Dopamine and norepinephrine transporter-dependent c-Fos production in vitro: relevance to neuroadaptation

Abstract

Cocaine, methylphenidate and other drugs that block dopamine transport indirectly promote immediate early gene expression, via dopamine-mediated activation of D1 dopamine receptors. Increased expression of the immediate early gene (IEG) c-fos, initiates a cascade of intracellular events that may underlie neuroadaptive changes following repeated exposure to the drugs.
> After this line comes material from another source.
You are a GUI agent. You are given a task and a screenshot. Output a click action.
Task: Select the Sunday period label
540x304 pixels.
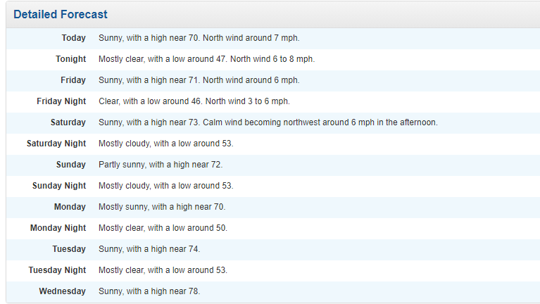70,165
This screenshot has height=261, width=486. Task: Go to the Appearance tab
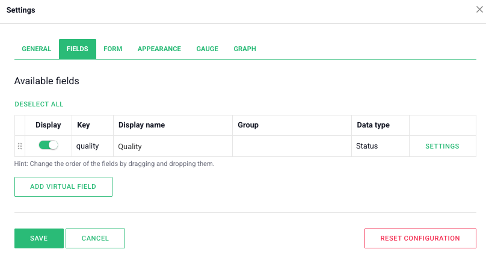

We investigated whether substrates (dopamine, norepinephrine) of the human dopamine (hDAT) and norepinephrine (hNET) transporters can directly induce c-Fos protein in HEK-293 (HEK) cells transfected with the hDAT and hNET and whether PKC modulators affect this process. Dopamine and norepinephrine robustly induced c-Fos immunofluorescence in both hDAT and hNET cells, but not in untransfected HEK-293 cells, demonstrating that catecholamine-induced c-Fos induction was DAT- and NET-dependent. The PKC activator PMA induced c-Fos in hDAT, hNET and HEK cell lines indicating that PKC stimulated c-Fos independent of transporters. The PKC inhibitor bisindolylmaleimide I (BIS) significantly increased c-Fos expression in hDAT cells, but not in hNET or HEK-293 cells, suggesting that inhibition of DAT-mediated phosphorylation results in c-Fos induction. BIS pretreatment abolished norepinephrine-induced c-Fos expression hNET but not dopamine-induced c-Fos induction in hDAT cells. In conclusion, induction of c-Fos by dopamine and norepinephrine requires the presence of hDAT and hNET but the contributions of hDAT and hNET to c-Fos induction is distinguishable on the basis of differing responses to a PKC inhibitor. These findings present a cell system and methodology for investigating the potential contribution of monoamine transporters to pre-synaptic neuroadaptation.